Economic growth will slow to 4.05 percent this year from 4.5 percent in 2011 and 10.7 percent in 2010, according to economists’ estimates compiled by Bloomberg.
Closer political cooperation also opens the door for greater economic influence for Taiwan. The island’s democracy, combined with increasingly closer ties with China, may give it a creative edge in a regional economy increasingly focused on technology, said Terry Gou, chairman of Apple Inc. supplier Foxconn Technology Group (2317), which employs more than 1 million people in China.
“We’re living in a free society compared to Hong Kong, compared to Singapore, compared to China,” Gou, who backed Ma, told reporters yesterday in Taipei. “Taiwan has a good chance. Why? Because Taiwan has very good culture and DNA with China, and this is one of only a few growth markets or growth engines in world economics.”

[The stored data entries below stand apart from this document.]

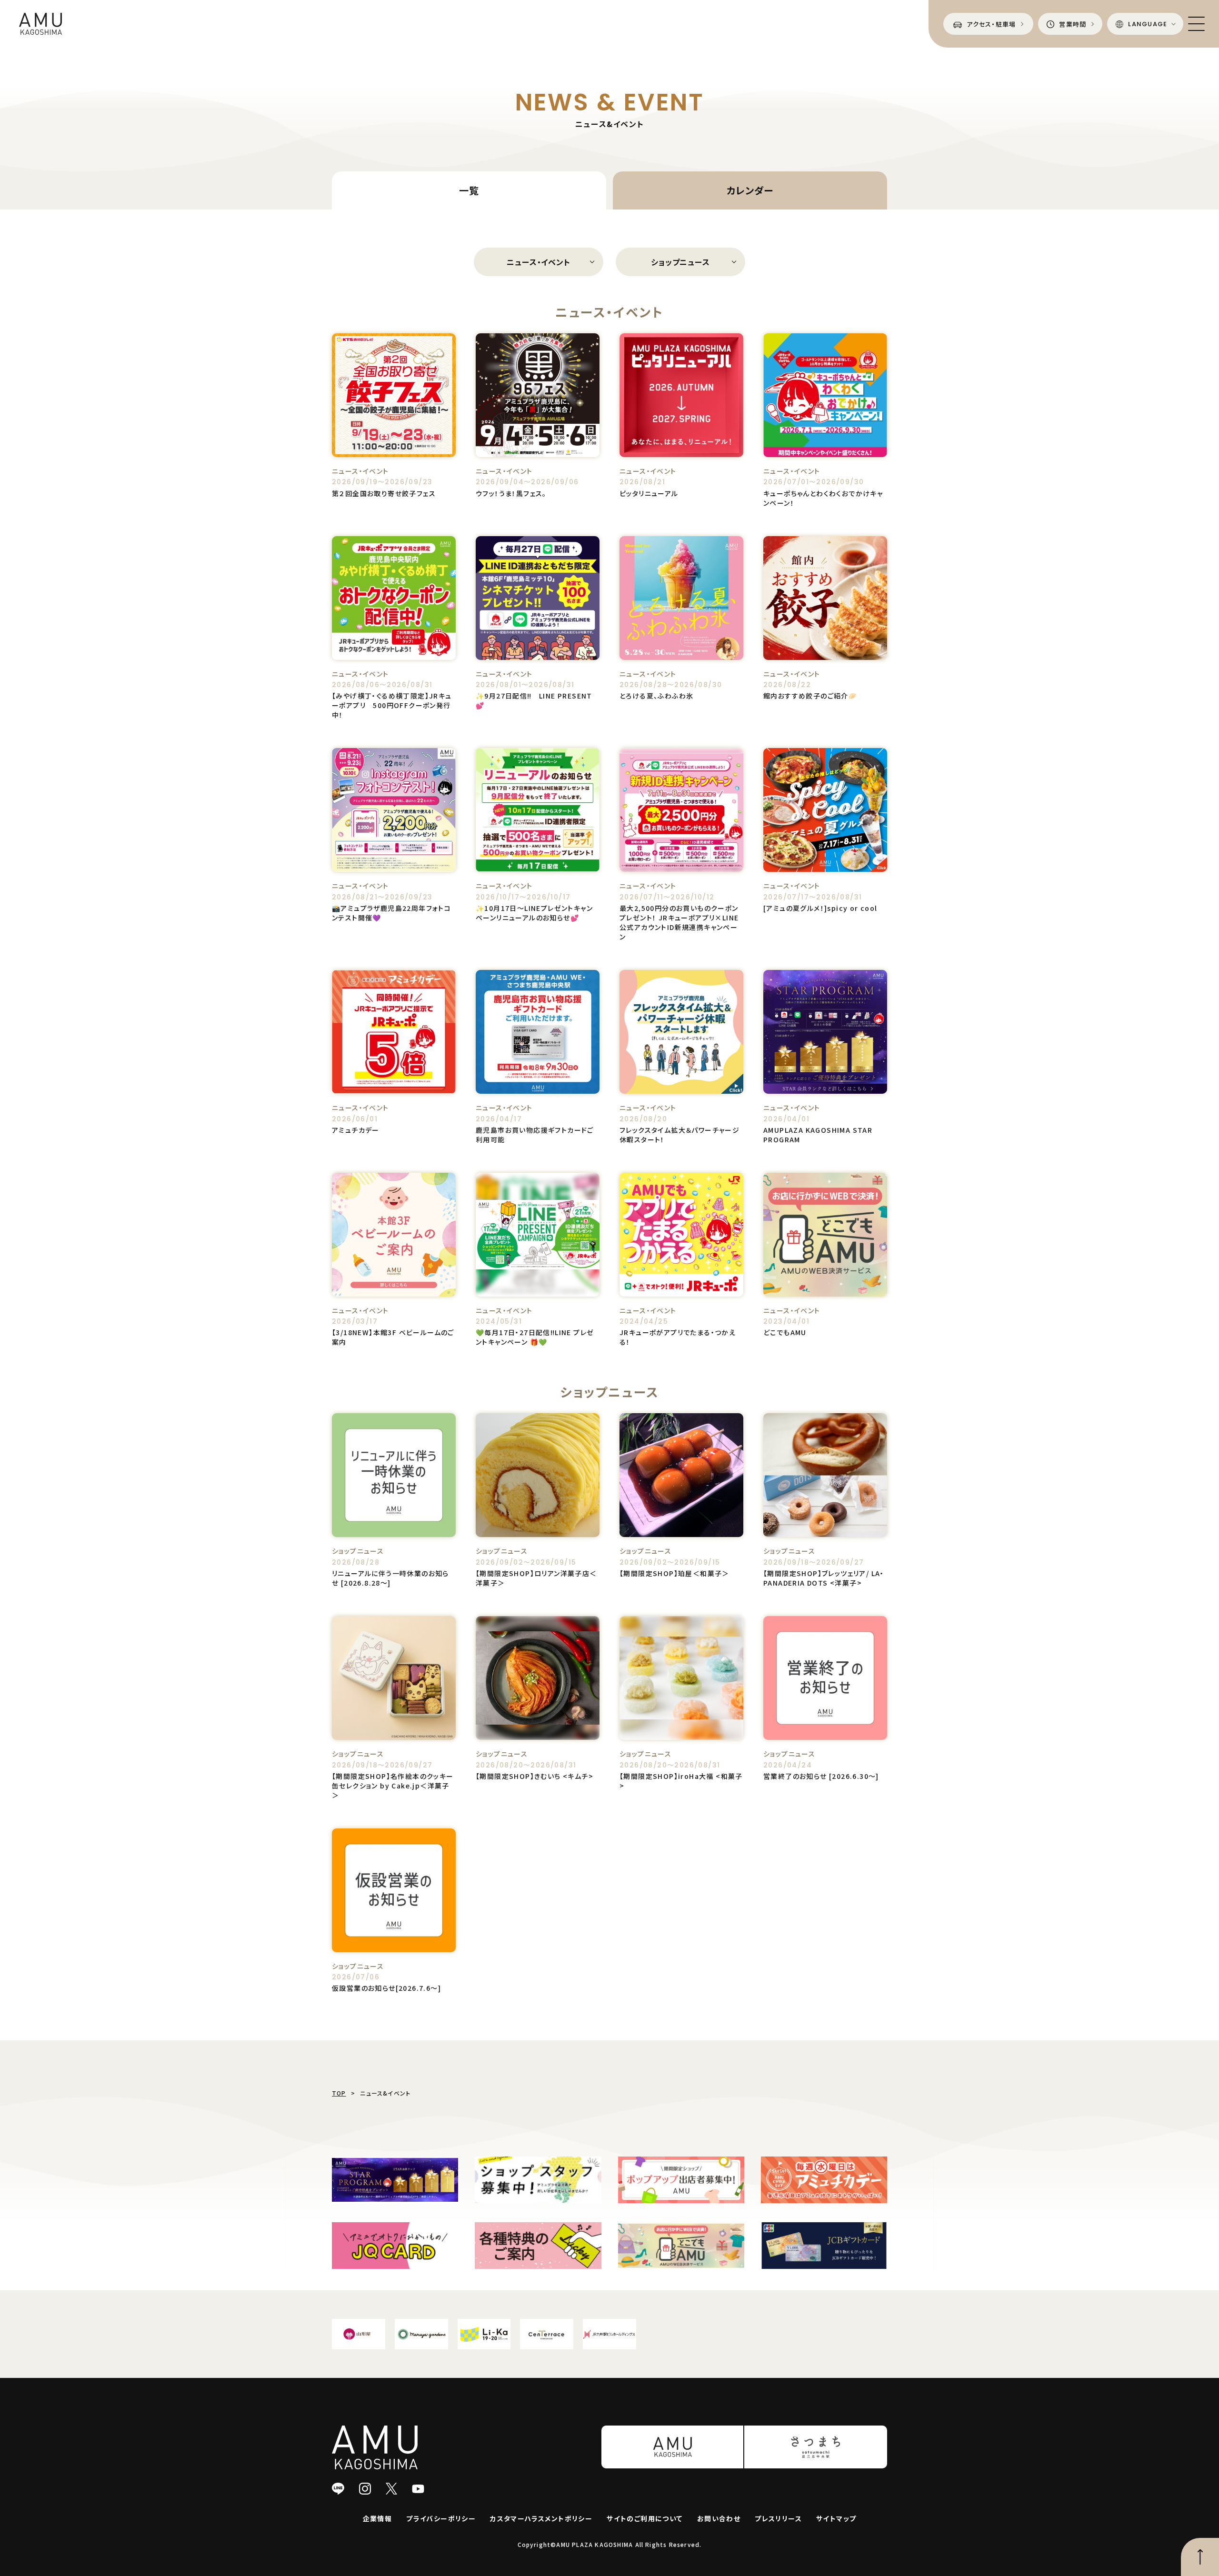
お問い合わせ (718, 2518)
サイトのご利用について (644, 2518)
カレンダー (750, 190)
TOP (339, 2093)
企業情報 (377, 2518)
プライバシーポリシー (441, 2518)
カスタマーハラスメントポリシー (541, 2518)
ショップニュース (680, 262)
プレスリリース (778, 2518)
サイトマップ (836, 2518)
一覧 (469, 190)
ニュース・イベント (538, 262)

Both Ma’s Kuomintang and the mainland’s Communists were founded on Leninist principles and have historical links to Republic of China and KMT founder Sun Yat-Sen. The KMT in Taiwan transitioned from authoritarianism to democracy, with the first free presidential elections taking place in 1996.
While Beijing may expect Ma to move more quickly on closer ties, he will also need to spend time implementing policies already agreed to in his first term, Charles Morrison, president of the East-West Center, said in an interview with Bloomberg Television today.

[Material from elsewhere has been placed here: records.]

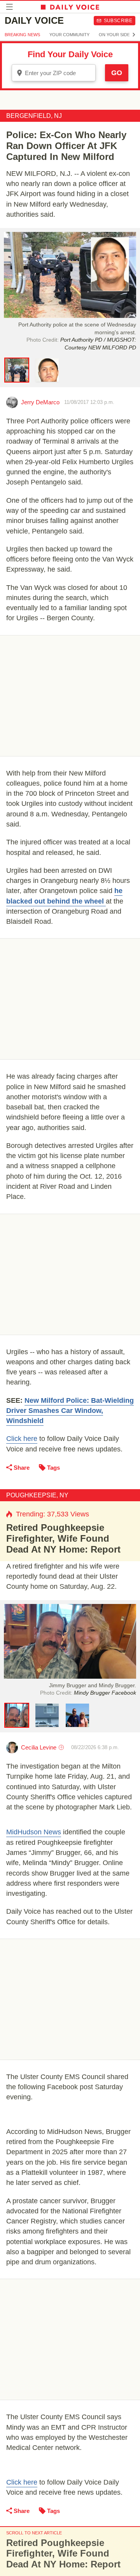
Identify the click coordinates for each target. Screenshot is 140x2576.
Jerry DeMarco (40, 402)
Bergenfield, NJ (34, 115)
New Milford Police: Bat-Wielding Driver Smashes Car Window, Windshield (70, 1411)
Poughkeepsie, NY (37, 1495)
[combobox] (54, 72)
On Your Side (114, 34)
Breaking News (22, 34)
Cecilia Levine (38, 1747)
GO (116, 73)
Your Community (69, 34)
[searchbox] (59, 73)
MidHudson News (33, 1832)
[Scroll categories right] (134, 34)
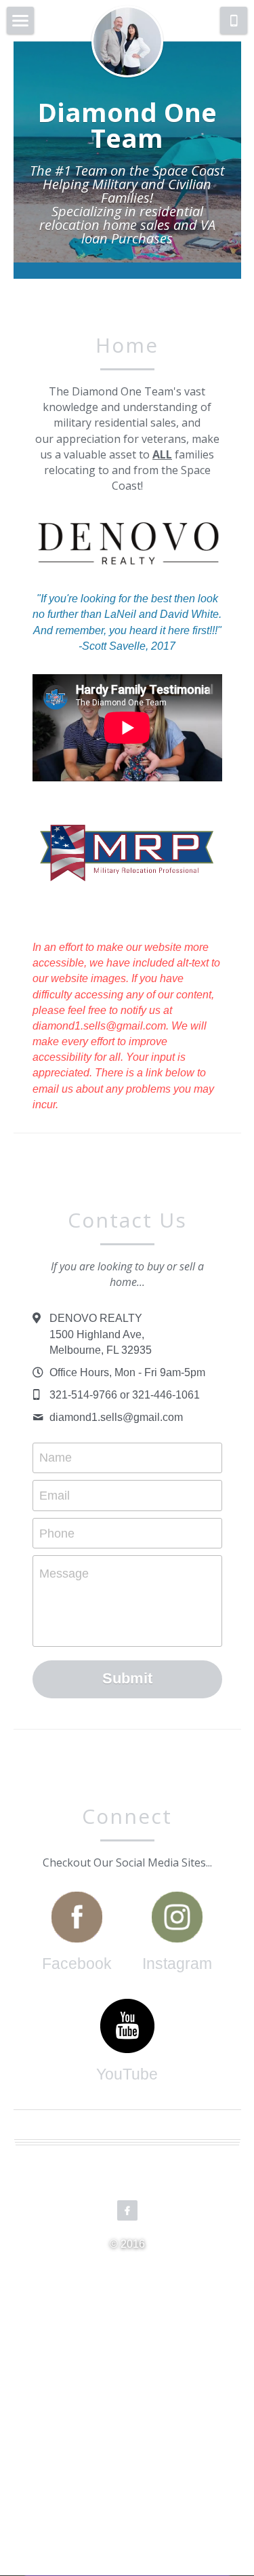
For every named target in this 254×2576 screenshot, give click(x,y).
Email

“There may be expectations in Beijing now that he has won his second term, that he will be able to move faster on cross- strait relations than he has -- that probably would be a mistake,” said Morrison, speaking from Kuala Lumpur. “There are lots of things to consolidate right now, China and Taiwan have 550 direct flights a week, so a lot of human movement, the free trade agreement is just now beginning to take effect.”